Data stored outside the United States not belonging to Americans or American companies, however, would not be subject to US government warrants and would instead require a mutual legal assistance treaty (MLAT) request to the country in which they are stored. At the same time, the legislation seeks improvements in these MLAT processes so that governments can get the information they need to protect their citizens against crime and terrorism in a timely fashion.

Finally, the bill attempts to identify particular, limited circumstances where the government should be able to directly compel production of documents from outside the United States.

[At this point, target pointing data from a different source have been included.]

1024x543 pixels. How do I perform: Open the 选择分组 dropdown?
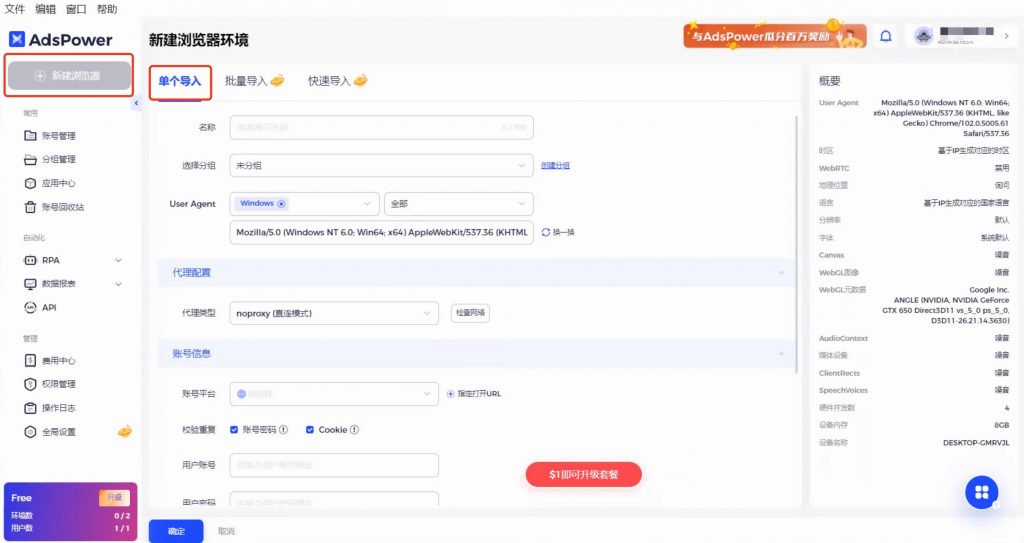pos(381,165)
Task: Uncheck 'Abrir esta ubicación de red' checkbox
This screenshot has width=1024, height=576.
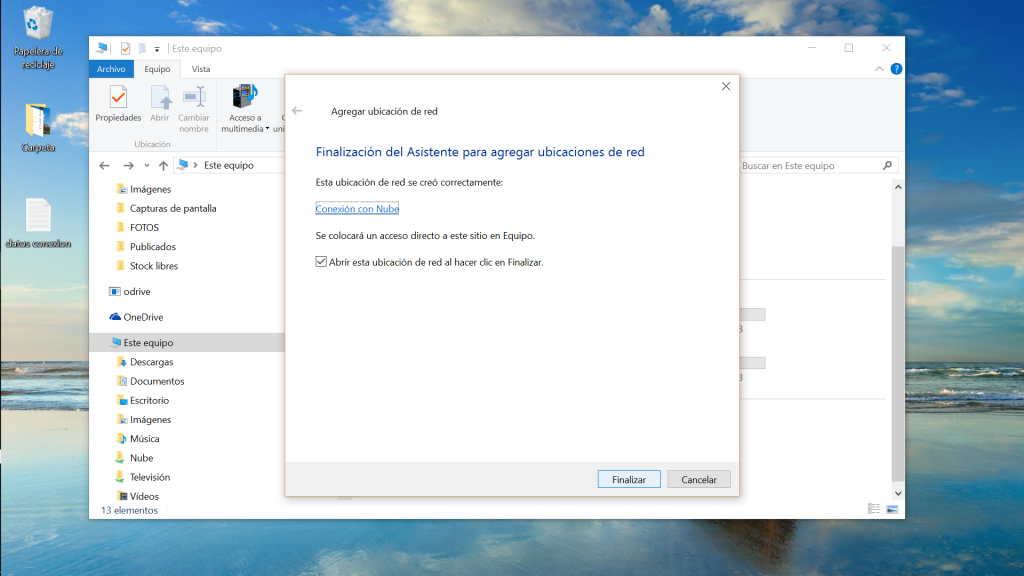Action: click(321, 262)
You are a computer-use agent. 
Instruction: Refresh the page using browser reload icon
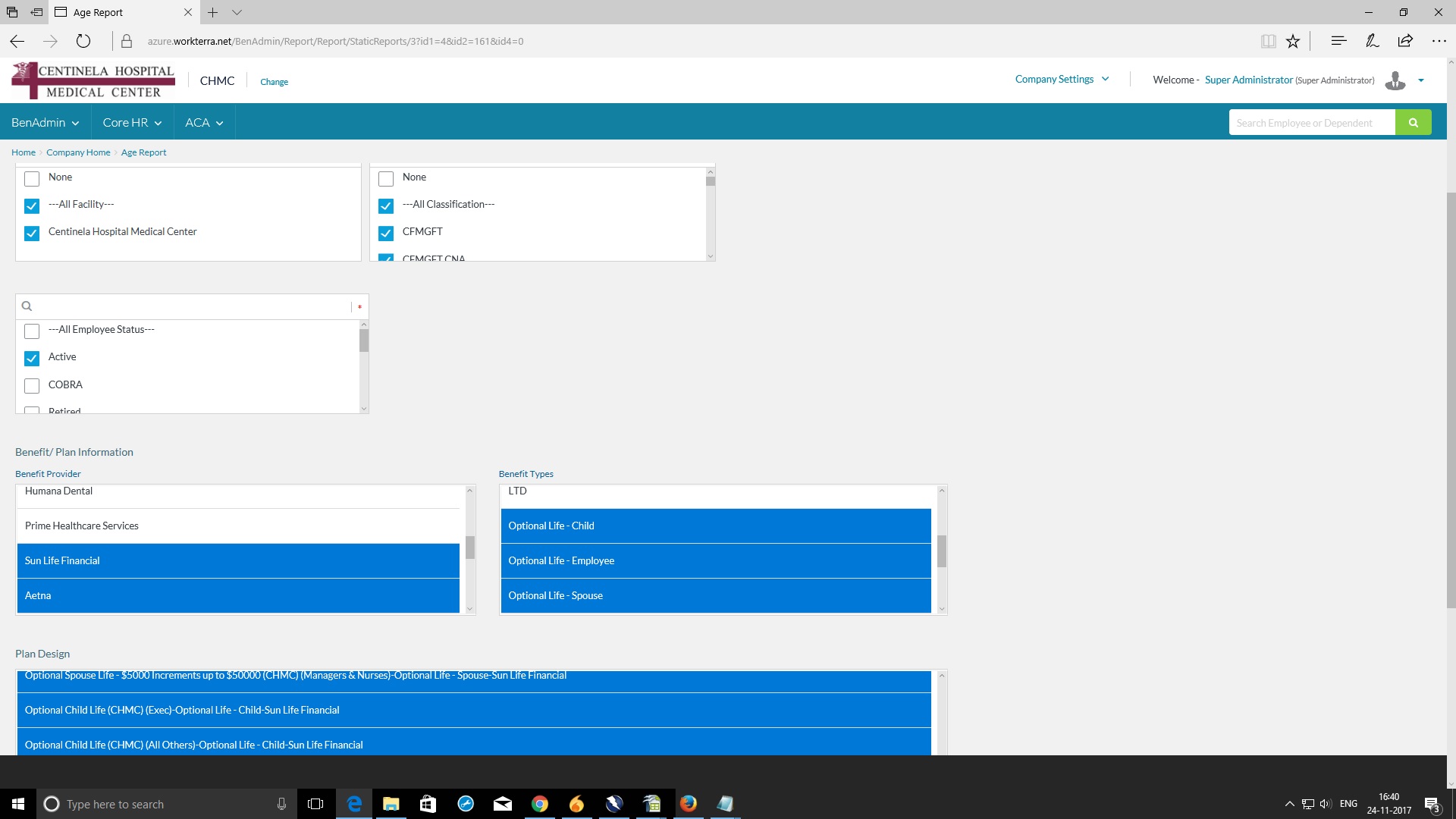[83, 41]
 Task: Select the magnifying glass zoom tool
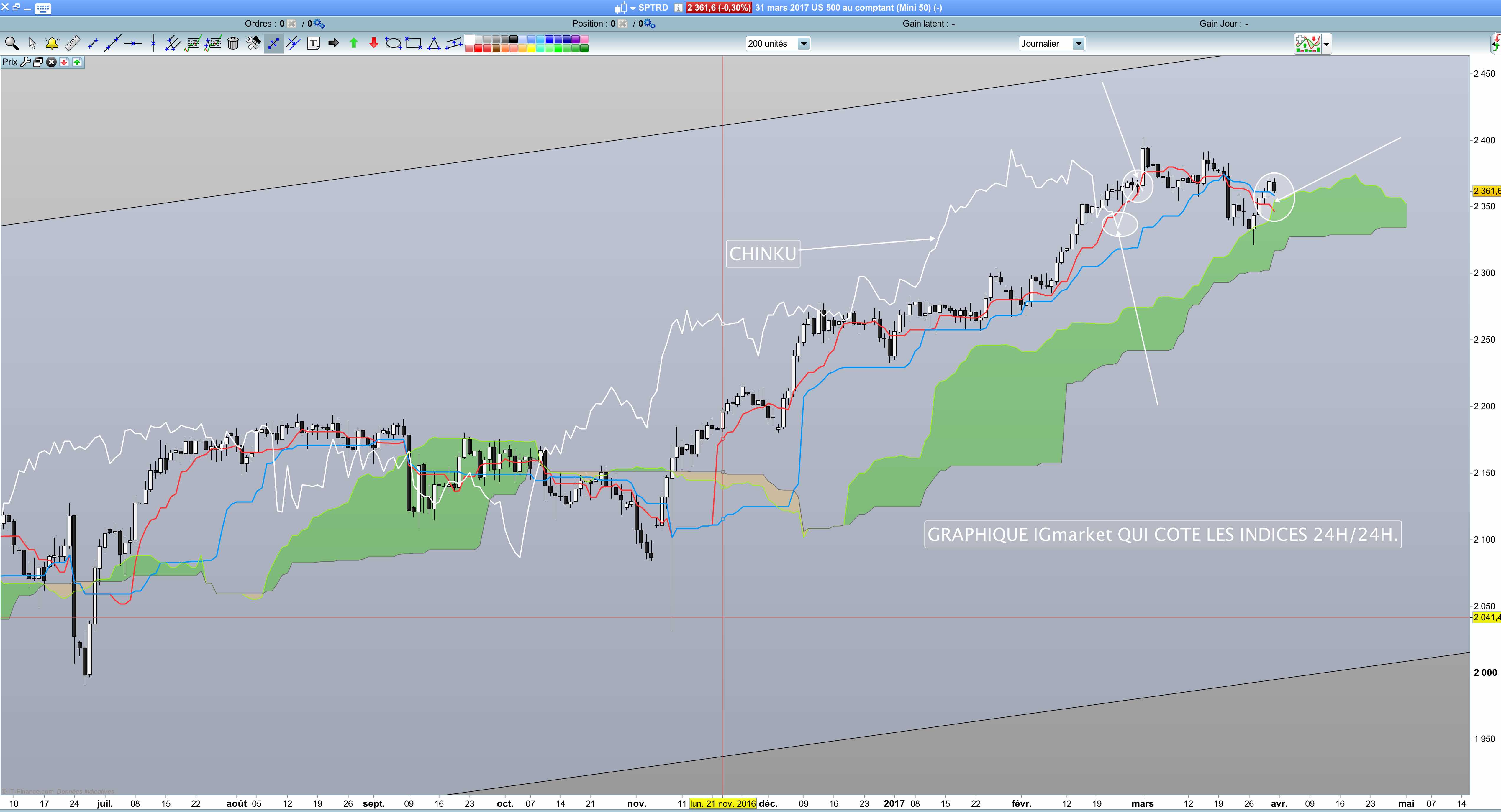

In offering this legislation, Senators Hatch, Heller, and Coons have attempted to tackle an important international problem.  Their approach respects long held principles for obtaining information from third parties.  Just as in the physical world, the government should be expected to use mutual legal assistance treaties when it wants to compel production by a third party of documents stored in another country. This will help to avoid creating unnecessary conflicts of law. And just as in the physical world, the government should be required to get a search warrant from a neutral magistrate based upon a showing of probable cause when it seeks to seize documents in the hands of a third party storage provider located in the U.S.

Their approach builds upon commonsense, bipartisan legislation with widespread support from Senators Pat Leahy (D-VT) and Mike Lee (R-UT) and Representatives Kevin Yoder (R-KS), Tom Graves (R-GA), and Jared Polis (D-CO), as well as from the tech industry and privacy advocates.  Those bills would similarly require the US government to obtain a warrant when it seeks access to data stored in cloud facilities located within this country.

The security threats facing nations are real and significant, and governments need to be able to take steps to address these threats and protect their citizens against crime and terrorism. At the same time, we must update our laws so that they respect innovation and enable new technologies to grow.